Suç tarihi 23.07.2008 olduğu halde, 5271 sayılı CMK nın 232/2-c maddesine aykırı olarak 24.07.2008 olarak gösterilmesi mahallinde düzeltilebilir yazım hatası olarak kabul edilmiş, suça sürüklenen çocuğun gözaltında ve tutuklulukta geçirdiği sürelerin 5271 sayılı CMK’nın 232/2-d maddesine muhalefet edilerek gerekçeli karar başlığında gösterilmemesi yerinde giderilebilir eksiklik olarak değerlendirilmiş ve adli sicil kaydında yer alan hükmün açıklanmasının geri bırakılmasına ilişkin ilamlar yönünden mahkemesine ihbarda bulunulması mümkün görülmüştür.

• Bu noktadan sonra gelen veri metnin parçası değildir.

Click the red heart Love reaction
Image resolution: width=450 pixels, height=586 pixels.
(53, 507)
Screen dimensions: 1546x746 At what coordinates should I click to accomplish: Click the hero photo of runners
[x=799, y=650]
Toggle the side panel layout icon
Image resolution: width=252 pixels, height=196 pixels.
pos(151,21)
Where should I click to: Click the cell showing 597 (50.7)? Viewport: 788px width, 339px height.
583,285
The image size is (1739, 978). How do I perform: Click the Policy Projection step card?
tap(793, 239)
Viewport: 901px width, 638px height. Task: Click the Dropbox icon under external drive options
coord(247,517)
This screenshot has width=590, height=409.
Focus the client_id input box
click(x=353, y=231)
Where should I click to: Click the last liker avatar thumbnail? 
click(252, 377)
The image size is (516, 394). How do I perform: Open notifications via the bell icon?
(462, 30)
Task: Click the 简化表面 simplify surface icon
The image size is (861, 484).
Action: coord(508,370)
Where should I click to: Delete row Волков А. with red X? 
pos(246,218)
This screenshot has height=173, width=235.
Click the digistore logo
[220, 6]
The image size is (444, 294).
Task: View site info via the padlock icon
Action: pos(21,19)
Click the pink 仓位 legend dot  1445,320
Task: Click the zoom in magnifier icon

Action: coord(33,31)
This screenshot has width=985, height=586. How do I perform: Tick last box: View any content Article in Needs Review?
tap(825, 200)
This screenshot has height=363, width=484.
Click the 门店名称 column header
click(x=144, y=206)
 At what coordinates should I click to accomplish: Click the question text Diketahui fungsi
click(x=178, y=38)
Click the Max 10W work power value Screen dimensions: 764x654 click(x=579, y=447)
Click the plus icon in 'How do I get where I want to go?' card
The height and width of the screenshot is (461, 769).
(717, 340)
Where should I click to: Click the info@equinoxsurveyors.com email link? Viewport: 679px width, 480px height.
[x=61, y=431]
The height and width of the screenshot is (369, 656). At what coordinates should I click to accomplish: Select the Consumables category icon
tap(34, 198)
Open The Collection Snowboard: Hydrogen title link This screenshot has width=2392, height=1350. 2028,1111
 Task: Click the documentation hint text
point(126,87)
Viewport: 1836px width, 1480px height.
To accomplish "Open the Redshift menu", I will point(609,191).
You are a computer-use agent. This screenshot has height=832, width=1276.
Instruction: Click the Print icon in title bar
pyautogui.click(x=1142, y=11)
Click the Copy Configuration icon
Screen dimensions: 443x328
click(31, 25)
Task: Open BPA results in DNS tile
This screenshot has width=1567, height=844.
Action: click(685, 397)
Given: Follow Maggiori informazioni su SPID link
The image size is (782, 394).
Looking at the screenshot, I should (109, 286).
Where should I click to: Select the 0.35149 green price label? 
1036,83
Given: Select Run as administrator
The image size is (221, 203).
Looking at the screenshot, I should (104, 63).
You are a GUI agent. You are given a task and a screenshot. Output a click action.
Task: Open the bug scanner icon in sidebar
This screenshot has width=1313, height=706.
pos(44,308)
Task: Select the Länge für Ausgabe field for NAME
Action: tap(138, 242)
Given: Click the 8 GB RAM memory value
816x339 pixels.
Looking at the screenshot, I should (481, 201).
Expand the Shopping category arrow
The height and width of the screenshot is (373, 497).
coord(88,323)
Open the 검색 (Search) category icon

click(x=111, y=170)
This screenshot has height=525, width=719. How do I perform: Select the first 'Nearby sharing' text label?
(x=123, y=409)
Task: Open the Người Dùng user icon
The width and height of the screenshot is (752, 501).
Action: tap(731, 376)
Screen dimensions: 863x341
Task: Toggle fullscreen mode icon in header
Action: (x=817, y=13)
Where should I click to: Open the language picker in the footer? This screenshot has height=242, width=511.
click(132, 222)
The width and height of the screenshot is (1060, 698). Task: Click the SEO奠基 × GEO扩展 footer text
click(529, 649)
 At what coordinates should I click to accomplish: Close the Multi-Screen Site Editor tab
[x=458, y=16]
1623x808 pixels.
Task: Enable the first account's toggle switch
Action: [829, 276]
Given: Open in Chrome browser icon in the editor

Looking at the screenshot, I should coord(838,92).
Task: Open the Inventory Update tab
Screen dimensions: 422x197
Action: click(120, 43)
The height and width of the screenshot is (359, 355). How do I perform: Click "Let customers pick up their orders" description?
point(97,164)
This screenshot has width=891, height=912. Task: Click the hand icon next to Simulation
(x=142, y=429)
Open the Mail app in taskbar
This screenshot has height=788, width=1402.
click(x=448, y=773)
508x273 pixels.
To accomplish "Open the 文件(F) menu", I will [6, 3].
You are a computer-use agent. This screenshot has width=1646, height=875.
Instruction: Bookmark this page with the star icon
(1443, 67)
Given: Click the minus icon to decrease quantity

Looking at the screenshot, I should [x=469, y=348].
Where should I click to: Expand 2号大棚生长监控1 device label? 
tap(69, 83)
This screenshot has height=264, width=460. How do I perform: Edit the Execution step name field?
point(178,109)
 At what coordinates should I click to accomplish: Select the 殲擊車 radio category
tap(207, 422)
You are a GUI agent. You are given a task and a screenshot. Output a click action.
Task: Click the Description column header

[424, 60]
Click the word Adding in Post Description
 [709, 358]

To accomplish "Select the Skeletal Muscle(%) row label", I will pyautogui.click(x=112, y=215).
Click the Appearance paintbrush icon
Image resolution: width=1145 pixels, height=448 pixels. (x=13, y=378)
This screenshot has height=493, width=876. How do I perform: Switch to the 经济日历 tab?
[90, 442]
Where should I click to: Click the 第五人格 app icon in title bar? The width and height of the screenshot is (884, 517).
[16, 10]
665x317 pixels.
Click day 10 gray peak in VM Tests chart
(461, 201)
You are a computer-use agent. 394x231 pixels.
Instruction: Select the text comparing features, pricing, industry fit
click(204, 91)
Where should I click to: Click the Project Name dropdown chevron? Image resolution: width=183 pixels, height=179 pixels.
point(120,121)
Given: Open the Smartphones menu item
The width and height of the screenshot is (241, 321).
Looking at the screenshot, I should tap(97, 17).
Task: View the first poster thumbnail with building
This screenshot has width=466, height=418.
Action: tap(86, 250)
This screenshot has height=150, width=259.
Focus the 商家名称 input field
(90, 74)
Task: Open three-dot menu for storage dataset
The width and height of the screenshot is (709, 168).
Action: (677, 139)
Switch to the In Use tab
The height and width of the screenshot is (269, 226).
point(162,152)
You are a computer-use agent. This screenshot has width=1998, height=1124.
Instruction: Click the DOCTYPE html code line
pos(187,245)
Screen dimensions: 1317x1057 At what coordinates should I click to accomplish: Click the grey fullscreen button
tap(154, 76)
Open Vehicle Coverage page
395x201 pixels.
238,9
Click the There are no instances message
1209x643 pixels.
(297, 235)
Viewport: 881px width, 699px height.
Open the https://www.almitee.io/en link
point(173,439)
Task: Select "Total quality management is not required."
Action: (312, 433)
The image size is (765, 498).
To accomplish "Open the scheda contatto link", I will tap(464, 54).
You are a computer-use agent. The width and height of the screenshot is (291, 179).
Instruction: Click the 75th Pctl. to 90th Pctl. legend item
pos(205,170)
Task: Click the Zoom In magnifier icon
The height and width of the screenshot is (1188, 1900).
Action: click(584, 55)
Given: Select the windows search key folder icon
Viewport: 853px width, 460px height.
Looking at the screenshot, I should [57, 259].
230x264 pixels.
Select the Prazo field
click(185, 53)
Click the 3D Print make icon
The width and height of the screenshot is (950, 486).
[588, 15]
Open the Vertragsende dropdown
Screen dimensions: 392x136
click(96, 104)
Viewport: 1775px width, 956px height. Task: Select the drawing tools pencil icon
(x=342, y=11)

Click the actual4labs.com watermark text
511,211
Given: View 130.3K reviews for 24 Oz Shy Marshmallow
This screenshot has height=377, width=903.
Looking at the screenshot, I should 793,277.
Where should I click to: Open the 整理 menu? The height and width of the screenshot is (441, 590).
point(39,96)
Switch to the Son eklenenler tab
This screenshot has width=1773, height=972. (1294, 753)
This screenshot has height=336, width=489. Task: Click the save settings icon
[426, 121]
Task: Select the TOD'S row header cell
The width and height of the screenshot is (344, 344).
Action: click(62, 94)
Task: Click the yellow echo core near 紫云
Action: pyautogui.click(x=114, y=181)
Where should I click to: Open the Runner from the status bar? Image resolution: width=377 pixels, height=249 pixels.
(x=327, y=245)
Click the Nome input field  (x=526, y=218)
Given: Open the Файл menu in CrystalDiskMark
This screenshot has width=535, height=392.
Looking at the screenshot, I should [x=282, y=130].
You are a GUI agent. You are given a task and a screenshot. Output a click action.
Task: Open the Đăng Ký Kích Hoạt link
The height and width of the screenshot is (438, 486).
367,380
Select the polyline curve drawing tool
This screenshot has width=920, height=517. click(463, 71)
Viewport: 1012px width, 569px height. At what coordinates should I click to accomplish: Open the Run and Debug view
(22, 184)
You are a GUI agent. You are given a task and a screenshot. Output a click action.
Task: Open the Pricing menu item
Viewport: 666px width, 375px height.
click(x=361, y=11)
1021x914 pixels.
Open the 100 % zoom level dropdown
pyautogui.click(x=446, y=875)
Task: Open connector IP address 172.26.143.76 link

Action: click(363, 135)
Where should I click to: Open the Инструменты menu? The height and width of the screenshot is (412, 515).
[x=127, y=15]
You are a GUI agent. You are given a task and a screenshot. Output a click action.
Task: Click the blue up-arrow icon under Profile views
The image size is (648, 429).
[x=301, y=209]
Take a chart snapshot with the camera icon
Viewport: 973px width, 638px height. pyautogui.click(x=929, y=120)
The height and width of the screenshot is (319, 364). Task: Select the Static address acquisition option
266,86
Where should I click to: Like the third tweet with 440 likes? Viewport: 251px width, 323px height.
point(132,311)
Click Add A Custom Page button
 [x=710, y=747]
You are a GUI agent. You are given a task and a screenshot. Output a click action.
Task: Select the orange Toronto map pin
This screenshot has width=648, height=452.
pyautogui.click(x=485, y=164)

Dosya ve duruşma tutanakları içeriğine, toplanıp karar yerinde incelenerek tartışılan hukuken geçerli ve elverişli kanıtlara, gerekçeye ve hakimin takdirine göre; suçun suça sürüklenen çocuk tarafından işlendiğini kabulde ve nitelendirmede usul ve yasaya aykırılık bulunmadığı anlaşılmış, diğer temyiz itirazları da yerinde görülmemiştir.
Ancak;
1-Güncel adli sicil kaydına göre suç tarihi itibariyle hapis cezası mahkumiyeti bulunmayan suça sürüklenen çocuk hakkında belirlenen cezanın 5237 sayılı TCK’nın 50/3. maddesi uyarınca TCK’nın 50/1. maddesindeki seçenek yaptırımlardan birisine çevrilmesinde zorunluluk bulunduğunun gözetilmemesi,
2-Konut dokunulmazlığının ihlali suçunda hükmün açıklanmasının geri bırakılmasına karar verildiği halde, teşebbüs aşamasında kalan hırsızlık suçundan kurulan hükümde, hükmün açıklanmasının geri bırakılmasına karar verilip verilmeyeceği tartışılmayarak, kararda çelişki yaratılması,
3-TCK’nun 53/4. maddesine göre, suç tarihi itibarıyle 18 yaşından küçük olan suça sürüklenen çocuk hakkında aynı Yasanın 53/1. maddesindeki haklardan yoksun bırakılmasına karar verilemeyeceğinin gözetilmemesi,
Bozmayı gerektirmiş, suça sürüklenen çocuk Ç.. E.. müdafiinin temyiz itirazı bu itibarla yerinde görülmüş olduğundan, hükmün açıklanan nedenlerle tebliğnameye uygun olarak BOZULMASINA, 20.05.2014 gününde oy birliğiyle karar verildi.